In other words, Jesus didn’t (and still doesn’t) feel the need to change every element of personality in a single day or week. When someone makes me and my transformation (God knows I need it), their personal mission, and major relational focus, I promise you that I’ll find a way to build a wall and prevent you from entering in. As a result, that someone is shut out and frustrated, and my weaknesses remain unchecked. This is using a chain saw instead of nail clippers. After 32 years of marriage, I’m convinced that one of the greatest gifts my wife and I are able to offer each other is timely, proprotional truth – offered in a way that’s tailored to favor maximum receptivity on the part of the other. This way of loving is rooted in the belief that while truth is needed, truth that’s not received is of no value whatsoever, and so truth needs proportion and timeliness, both of which require wisdom and grace.
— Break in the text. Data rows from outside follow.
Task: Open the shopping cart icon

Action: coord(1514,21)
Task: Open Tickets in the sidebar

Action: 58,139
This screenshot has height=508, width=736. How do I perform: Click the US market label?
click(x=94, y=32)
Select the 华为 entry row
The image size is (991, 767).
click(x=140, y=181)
Too much grace: Ah, but too much grace is damaging too. Drugs that are good for moderating inflammation can also kill you, if served up in too high a dose. There are people in this world who are terrified of either speaking or receiving hard truth. They flatter in the name of grace, but what they’re offering isn’t grace at all, it’s just plain dishonesty. They overlook deep failures and character flaws, refusing to bring issues into the light for fear of what might unfold if the status quo is upset. Counselors call it “enabling”. Because of it, spouses stay in abusive relationships. Addictions go unchallenged, even by the addicts closest so called friends.
Grace in proper proportion provides space and time for transformation, and a place of safety for confession. Too much grace provides space, not for transformation, but for hiding.
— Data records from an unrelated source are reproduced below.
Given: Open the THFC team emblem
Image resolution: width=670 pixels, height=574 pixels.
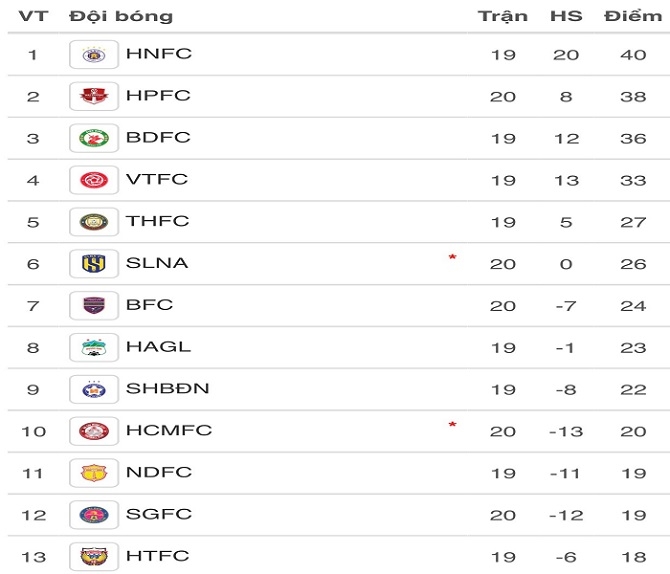Looking at the screenshot, I should pos(94,222).
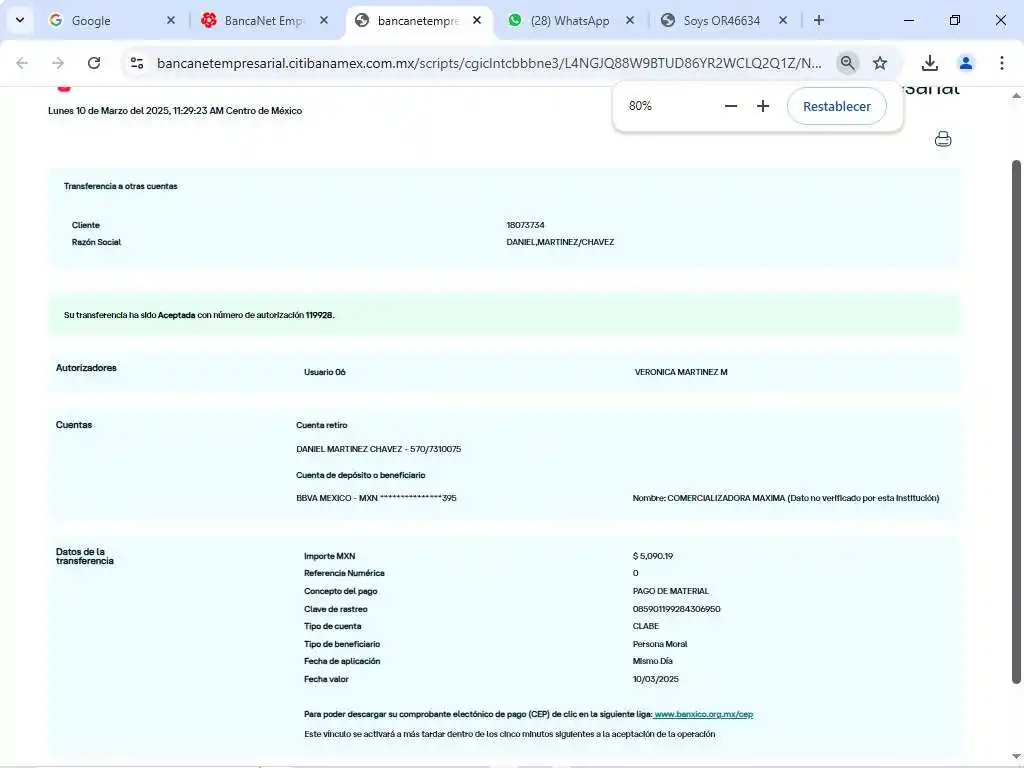Open a new tab with plus button

coord(819,20)
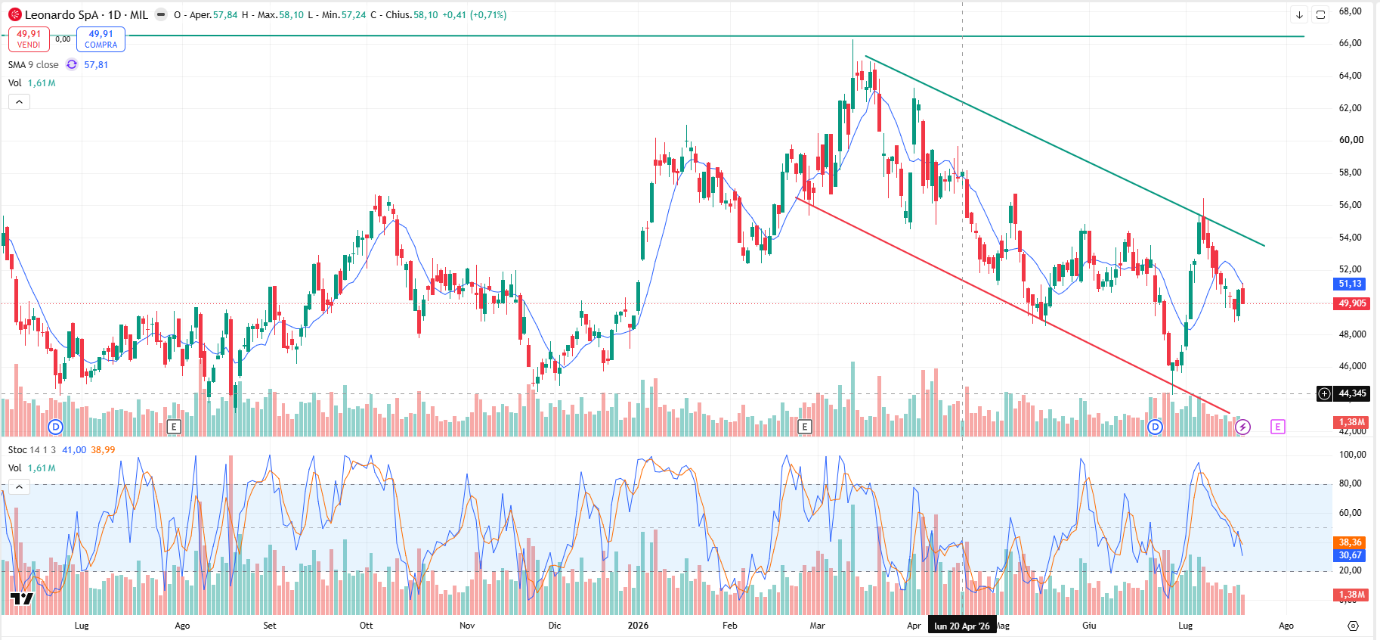Click the TradingView logo icon

click(x=22, y=599)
Too much truth seems to presume that the time is always now, and the messenger is always us.
Too much grace seems to presume that the time is never now, and the messenger is always someone else.
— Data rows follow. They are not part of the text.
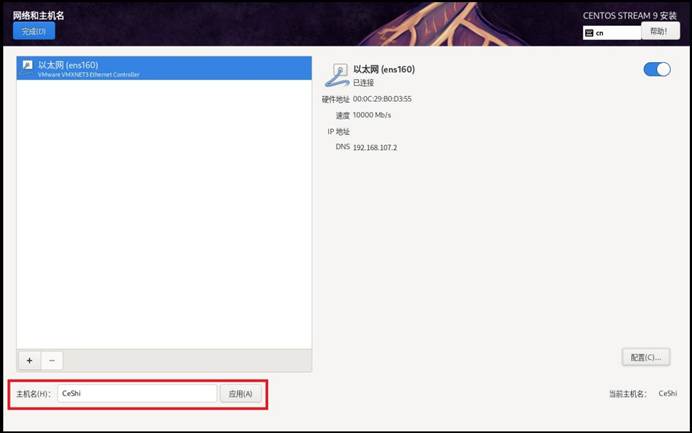Click the speed value 10000 Mb/s
This screenshot has height=433, width=692.
tap(372, 115)
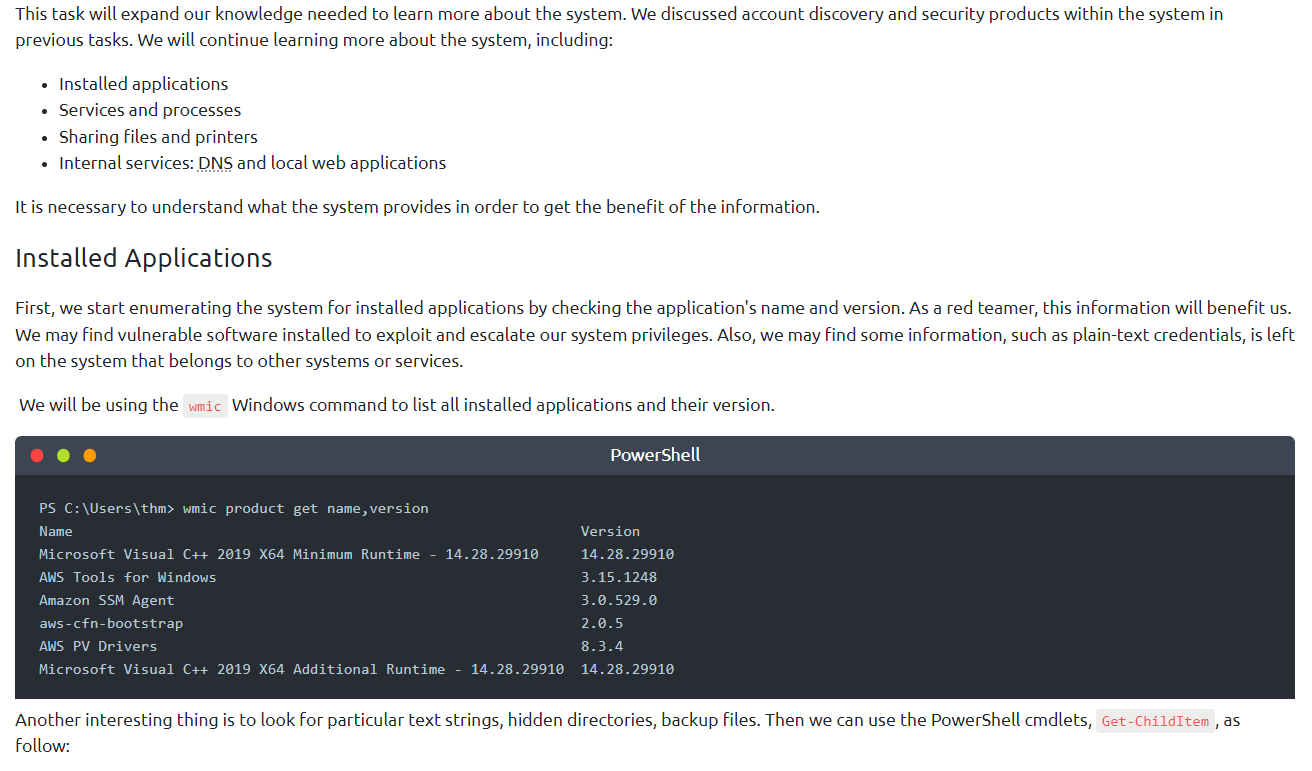This screenshot has height=771, width=1312.
Task: Click the red dot in the terminal header
Action: coord(37,455)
We could nit-pick here and argue whether too much grace is really grace at all, or too much truth is really truth. But that would miss the point, which is to say that unless we know when to encourage and when to confront, when to speak and when to be silent, when to say the hard thing, and when to let the hard thing go – we’ll make a mess of our relationships. Messes are made by people on both sides of this problem, of course, and each of us would be wise to consider how we need to recalibrate our proportions for each relationship and situation.
Having said that, I’ll observe that I’m more concerned than ever with the fallout I’m seeing from situations where truth is used as a chainsaw. I really don’t care if you can quote chapter and verse about why you’re right and I’m wrong, unless I know that you love me, and I’ll know that you love me because the chapter and verse truth has been delivered (to switch analogies) as an IV drip, in a place of safety and nurture, rather than by sticking my head in a bucket of truth and holding me under, waterboard style.
Sure; I know that I need to receive truth from all sources. I need to recognize my tendency to shoot the messenger when I don’t want to hear the hard word. But if we could all respond perfectly to truth when it’s delivered, we wouldn’t need a savior. That we do need one reminds us that we’re flawed, and as flawed people we need to remember that truth and grace, in just the right proportion for a particular moment or relationship, is what God calls us to pursue.
My valentine’s evening will be spent with someone who knows me better than any person on the planet – knows my doubts, failures, shame, pain, fear. That I know she loves me anyway is why, when she has the hard word to deliver, I will, in the end, listen and respond. This truth and grace in proportion thing is, I believe, not only an important conversation; it’s the very reason I need Jesus. After all, He’s the one who gets this right, and it will be by living in intimacy with that I’ll learn how to do it too.
What do you think? More truth? More grace? Just right?